INTERNET ALIASES AND INTEGRITY
One of the most appealing things about the Internet, right from the start of it's mass appeal almost a decade ago, was the anonymity it afforded. When your interface is, basically, a keyboard, monitor and IP address, you pretty much are at casual liberty to assume any identity you choose. I'd say most people, most of the time, go ahead and reveal who they are readily anyway, perhaps for no other reason than lack of imagination. But then, there are people who, for instance, cruise dating chatrooms pretending to be of the opposite sex, just for kicks. Or on a less warped level, others will participate in a range of debates by assuming a personality that's nothing like their everyday one: Usually, a meek Joe Average who spends his nights being a belligerent loudmouth, emboldened by the buffer his computer and Internet connection provide.
Is there something fundamentally wrong with any of this? It's dishonest, sure, but does it really do any harm? In my mind, it's a matter of application and degrees. I don't think it's the end of the world if someone wants to vent some frustration through this method, using an outlet that's just not replicable in real life. And if the stakes are nothing more than trying to win a neverending argument over abortion rights or U.S. foreign policy or why Shaq O'Neal is overpaid, then I say have at it.
Then there are other cases. Like the one involving John R. Lott. Lott, a research scholar who held high posts at Yale and the University of Chicago, was recently caught using a made-up alias on several Web message boards and other sites, in all cases offering effusive praise to himself and his work, for a three-year period
. Part of his maneuvers included having his son join in the fun under the same pseudonym, "Mary Rosh".
Did Lott do anything wrong? Like I said, there's no harm in my mind in creating an anonymous doppleganger for use in engaging in arguments across the web; and in the case of well-known (or at least fairly well-known) figures, it's probably liberating and advantageous to do so. This is Lott's defense of himself in a nutshell.

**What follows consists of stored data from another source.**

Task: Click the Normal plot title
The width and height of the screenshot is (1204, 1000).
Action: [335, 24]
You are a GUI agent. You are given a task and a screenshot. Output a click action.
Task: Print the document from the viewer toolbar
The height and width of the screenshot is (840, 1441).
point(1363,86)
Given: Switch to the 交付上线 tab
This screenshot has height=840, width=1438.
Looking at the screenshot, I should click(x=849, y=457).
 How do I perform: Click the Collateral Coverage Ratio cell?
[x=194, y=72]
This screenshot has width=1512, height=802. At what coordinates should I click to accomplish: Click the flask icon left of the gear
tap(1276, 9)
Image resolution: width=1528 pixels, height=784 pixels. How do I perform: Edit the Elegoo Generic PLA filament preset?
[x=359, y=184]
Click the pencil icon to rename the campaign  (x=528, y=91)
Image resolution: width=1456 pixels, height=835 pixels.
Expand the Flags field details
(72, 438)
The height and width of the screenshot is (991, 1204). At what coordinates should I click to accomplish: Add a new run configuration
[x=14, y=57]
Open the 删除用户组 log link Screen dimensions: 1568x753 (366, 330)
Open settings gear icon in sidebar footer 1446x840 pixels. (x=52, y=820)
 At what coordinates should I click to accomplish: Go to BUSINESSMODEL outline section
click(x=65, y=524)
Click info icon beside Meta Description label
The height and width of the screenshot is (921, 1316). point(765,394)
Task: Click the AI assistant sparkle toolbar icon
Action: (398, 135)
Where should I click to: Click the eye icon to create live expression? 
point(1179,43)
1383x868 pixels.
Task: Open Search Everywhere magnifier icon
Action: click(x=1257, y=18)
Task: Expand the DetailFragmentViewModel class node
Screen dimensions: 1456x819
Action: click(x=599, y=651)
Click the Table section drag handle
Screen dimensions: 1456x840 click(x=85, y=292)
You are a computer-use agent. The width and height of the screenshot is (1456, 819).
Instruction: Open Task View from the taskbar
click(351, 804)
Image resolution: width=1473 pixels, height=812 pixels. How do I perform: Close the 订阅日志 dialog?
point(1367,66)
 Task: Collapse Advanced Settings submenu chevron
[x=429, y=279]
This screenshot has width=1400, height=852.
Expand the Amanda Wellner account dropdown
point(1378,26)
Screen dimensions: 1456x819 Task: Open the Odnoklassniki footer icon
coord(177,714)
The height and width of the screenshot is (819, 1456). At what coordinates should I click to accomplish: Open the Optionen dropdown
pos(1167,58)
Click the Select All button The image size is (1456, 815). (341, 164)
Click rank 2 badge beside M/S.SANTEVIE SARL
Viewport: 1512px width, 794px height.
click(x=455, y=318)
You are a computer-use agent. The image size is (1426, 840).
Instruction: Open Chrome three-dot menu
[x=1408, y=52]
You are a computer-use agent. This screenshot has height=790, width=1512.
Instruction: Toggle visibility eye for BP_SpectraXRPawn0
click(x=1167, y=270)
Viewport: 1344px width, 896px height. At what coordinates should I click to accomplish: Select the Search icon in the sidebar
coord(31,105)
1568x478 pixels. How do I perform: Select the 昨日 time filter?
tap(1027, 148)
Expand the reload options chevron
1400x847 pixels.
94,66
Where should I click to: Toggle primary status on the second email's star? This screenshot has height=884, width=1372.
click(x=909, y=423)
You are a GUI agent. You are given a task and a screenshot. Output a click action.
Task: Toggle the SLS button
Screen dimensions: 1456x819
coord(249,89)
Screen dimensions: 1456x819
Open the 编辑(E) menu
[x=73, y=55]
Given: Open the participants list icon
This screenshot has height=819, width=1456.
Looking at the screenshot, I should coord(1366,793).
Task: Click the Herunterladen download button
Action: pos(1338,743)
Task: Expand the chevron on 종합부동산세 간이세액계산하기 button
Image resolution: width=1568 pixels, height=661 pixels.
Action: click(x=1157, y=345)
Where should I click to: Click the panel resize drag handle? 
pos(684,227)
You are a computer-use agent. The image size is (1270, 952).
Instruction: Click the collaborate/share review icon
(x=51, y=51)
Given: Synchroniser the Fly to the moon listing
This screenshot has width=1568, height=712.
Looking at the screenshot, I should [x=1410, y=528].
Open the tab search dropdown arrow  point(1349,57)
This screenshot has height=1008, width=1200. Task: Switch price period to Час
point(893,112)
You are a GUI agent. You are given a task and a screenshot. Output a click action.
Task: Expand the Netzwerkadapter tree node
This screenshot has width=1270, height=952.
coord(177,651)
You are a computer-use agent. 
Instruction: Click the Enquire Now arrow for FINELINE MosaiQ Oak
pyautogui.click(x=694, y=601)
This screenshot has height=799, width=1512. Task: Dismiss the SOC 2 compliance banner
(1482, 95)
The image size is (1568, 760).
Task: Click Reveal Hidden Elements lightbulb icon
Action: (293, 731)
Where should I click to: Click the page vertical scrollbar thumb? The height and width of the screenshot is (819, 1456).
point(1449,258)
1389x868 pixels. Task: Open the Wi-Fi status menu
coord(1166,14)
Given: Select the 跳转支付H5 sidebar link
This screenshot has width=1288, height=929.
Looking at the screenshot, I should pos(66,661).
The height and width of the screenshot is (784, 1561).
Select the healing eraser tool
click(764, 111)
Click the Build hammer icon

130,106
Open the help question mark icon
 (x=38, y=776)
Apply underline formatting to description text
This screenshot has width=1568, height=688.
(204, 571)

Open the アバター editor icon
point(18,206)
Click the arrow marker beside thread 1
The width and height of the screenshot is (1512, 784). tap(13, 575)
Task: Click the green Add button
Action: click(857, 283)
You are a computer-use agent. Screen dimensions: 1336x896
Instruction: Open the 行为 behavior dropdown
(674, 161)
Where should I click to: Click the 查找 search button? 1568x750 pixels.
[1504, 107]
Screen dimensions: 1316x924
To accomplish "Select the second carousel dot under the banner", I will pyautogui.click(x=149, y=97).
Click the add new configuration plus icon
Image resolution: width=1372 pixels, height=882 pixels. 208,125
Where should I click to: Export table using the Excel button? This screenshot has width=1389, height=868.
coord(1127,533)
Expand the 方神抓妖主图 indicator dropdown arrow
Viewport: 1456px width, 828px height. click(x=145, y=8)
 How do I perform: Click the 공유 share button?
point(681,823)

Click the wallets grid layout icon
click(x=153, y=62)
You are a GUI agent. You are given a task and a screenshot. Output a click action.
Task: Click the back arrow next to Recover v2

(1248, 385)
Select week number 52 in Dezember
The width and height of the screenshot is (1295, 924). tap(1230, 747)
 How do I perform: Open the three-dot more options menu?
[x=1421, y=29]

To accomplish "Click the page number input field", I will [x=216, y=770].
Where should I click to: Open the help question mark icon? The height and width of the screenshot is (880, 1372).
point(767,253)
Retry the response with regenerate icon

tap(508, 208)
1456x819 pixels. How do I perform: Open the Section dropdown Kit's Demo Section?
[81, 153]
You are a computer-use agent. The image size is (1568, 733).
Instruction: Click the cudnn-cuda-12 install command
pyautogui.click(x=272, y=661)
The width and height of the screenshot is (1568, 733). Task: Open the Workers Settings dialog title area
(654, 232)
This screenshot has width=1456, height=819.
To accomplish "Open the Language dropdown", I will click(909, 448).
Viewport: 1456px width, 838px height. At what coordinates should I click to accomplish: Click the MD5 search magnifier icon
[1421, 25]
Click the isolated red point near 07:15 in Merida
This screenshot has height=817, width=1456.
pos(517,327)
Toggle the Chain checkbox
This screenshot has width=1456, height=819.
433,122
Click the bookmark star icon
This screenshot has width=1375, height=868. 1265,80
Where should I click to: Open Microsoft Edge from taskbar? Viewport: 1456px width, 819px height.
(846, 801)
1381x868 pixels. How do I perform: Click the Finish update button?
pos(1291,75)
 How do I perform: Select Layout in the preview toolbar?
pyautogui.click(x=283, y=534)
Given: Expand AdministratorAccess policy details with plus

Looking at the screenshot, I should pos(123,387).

Too bad it's a crock. As I said, it's a question of application and degrees. Regardless of his original intent in creating this screen name, Lott obviously crossed the line of personal and professional integrity by shamelessly using this tool for self-promotion. Even using this alias to argue about his own work is pretty shady, to say nothing of his need to engage in hoi-polloi level debates in the first place. The fake glowing reviews of his book on Amazon.com takes his shenanigans to absurd levels, and to me pretty much blast apart any credibility he might have had left.
If Lott really believes he doesn't think he's done any harm through all this, he'll wake up to reality pretty soon. Someone in his field is buoyed solely on his integrity and credibility. When those things are called into question, as they are now, the work he produces pretty steadily turns to mud, because the quality of that work is automatically called into question thanks to his reputation.
Lott's already being subjected to this: His well-known research work in gun control is being picked apart, and the best he can offer is the equivalent of "my dog ate my homework"
. He'd better get used to it. At this point, it's not like anyone would want to collaborate with him, since he'll do nothing but bring a perceived (rightly or wrongly) taint to the work.
I haven't even mentioned his questionable parenting skills in teaching his son the family business. I've got to assume that his son has other influences in his life that affect him as much as his dad's teachings. He's got a mind of his own, and he'll have to decide for himself what to think about proper conduct in the personal and professional spheres. I just hope Lott isn't too surprised when his kid(s) start pulling the same sort of crap in other facets of life, at some point screwing him over too. You reap what you sow.